Recognised, mechanised, globalised, organised, revitalised

In the second of the series of ‘In Conversation’ webinars, SPR Chair Lucy Greenwood spoke to Rosemary Feenan, Executive Vice President at QuadReal Property Group, and now fellow of the SPR, about her career in property research and how the field has changed for new researchers starting out in the business.

Rosemary’s enthusiasm for research shone through as she told the story of how her career has evolved from her interest in place (placemaking) from a young age which led her to becoming a planner, then working for Sainsbury’s and CACI before moving to research roles at Chesterton’s and JLL.  

She summarised the developments over her time in property research as ‘recognised, mechanised, globalised, organised and revitalised’.  For those starting out in the business, she stressed that the mechanisation aspect is becoming increasingly important, particularly given the advance of Proptech, which has been described by MIT academics as ‘the fracking of real estate’ –  ‘digging into the bedrock of real estate and opening up a multitude of new value chains,’ she proposed.

And as technology advances in real estate, researchers will need to stay focused on the way the data they use has been created. AI and machine learning will undoubtedly play a greater role in generating information, ‘but the whole thing about algorithms is that they have ultimately been created by human beings and will have biases built into them. It will therefore be crucial for researchers to be as objective as they can be in using such information,’ she said.

Asked about what she’d liked to have known when starting out in her own career, Rosemary stressed the importance of identifying those abilities that are unique to yourself, which are likely to make up only 10% of your overall skillset, and concentrate on them.  The remaining 90% of your capabilities will be shared by others.  Too many people spend their time ‘trying to do, not to be,’ she suggested, meaning that they would be likely to follow other people’s tune rather than being true to themselves and fulfilling their potential.

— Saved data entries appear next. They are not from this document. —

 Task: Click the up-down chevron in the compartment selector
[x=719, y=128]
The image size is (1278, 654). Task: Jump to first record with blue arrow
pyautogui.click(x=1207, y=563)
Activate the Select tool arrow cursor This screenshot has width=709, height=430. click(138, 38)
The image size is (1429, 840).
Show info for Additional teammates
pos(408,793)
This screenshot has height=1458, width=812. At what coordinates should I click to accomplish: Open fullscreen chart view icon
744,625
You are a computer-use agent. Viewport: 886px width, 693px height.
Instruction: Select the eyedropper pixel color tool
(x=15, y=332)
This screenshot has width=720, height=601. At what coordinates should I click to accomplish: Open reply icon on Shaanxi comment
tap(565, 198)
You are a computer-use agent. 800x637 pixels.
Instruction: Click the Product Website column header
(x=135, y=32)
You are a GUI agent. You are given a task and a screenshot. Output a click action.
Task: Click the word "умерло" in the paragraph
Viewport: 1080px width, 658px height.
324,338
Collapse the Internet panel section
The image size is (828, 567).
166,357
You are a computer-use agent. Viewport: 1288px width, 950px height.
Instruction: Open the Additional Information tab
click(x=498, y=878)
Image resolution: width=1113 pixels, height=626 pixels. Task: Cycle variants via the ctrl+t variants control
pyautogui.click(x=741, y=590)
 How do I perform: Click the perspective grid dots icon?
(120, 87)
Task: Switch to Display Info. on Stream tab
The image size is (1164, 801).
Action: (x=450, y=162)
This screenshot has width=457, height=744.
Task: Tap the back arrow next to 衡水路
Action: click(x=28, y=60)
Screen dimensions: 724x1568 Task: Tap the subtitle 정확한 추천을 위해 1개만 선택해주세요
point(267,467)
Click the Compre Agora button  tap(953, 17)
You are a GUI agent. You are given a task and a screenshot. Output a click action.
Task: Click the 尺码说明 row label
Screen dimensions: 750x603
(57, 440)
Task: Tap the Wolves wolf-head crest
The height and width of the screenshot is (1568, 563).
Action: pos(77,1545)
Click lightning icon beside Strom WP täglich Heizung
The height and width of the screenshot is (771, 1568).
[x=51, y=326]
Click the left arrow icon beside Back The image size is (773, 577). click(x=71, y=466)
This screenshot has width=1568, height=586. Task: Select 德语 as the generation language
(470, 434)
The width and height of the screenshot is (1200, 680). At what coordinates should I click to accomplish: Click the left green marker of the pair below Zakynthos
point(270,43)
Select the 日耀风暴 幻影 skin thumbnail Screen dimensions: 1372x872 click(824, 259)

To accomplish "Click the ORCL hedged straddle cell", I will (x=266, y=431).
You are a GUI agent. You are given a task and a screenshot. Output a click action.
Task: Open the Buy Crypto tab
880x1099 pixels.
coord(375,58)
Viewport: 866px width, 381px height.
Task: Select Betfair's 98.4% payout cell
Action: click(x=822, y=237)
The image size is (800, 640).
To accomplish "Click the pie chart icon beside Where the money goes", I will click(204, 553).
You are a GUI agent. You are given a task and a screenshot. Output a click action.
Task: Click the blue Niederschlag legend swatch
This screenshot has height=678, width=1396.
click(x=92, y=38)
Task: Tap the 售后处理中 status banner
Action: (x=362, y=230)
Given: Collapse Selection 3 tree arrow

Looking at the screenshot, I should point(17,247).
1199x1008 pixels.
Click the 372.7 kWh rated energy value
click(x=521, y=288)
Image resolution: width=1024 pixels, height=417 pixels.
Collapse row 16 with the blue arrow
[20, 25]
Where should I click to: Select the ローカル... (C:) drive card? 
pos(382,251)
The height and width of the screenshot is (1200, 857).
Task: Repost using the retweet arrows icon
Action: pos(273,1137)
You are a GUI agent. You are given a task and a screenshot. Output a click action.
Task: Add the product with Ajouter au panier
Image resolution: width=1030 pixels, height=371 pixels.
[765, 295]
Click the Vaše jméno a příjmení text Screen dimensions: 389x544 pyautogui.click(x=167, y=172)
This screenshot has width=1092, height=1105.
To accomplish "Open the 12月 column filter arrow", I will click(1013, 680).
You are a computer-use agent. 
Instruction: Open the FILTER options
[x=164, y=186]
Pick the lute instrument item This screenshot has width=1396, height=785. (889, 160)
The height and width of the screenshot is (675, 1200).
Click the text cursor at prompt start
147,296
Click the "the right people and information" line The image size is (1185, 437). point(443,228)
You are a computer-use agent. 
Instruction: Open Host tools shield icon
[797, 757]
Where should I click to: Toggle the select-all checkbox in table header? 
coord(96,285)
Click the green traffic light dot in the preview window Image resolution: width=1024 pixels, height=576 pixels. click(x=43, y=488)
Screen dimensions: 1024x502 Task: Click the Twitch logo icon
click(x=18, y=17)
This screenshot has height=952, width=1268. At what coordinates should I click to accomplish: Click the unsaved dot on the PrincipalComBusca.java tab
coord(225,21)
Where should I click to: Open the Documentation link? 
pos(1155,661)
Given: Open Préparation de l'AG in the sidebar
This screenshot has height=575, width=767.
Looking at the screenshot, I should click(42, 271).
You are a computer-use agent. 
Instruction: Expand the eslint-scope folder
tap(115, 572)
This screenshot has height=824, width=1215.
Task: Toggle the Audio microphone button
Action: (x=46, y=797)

She sees one of the biggest challenges for today’s researchers as being the breadth of the industry, with its growing number of subsectors – many of which, like data centres – didn’t even exist a few years ago. This makes it difficult to ‘put your arms around what real estate is,’ but it’s important to keep looking for the connections between things so that you can give the best possible advice based on the most relevant data and foresight you can bring.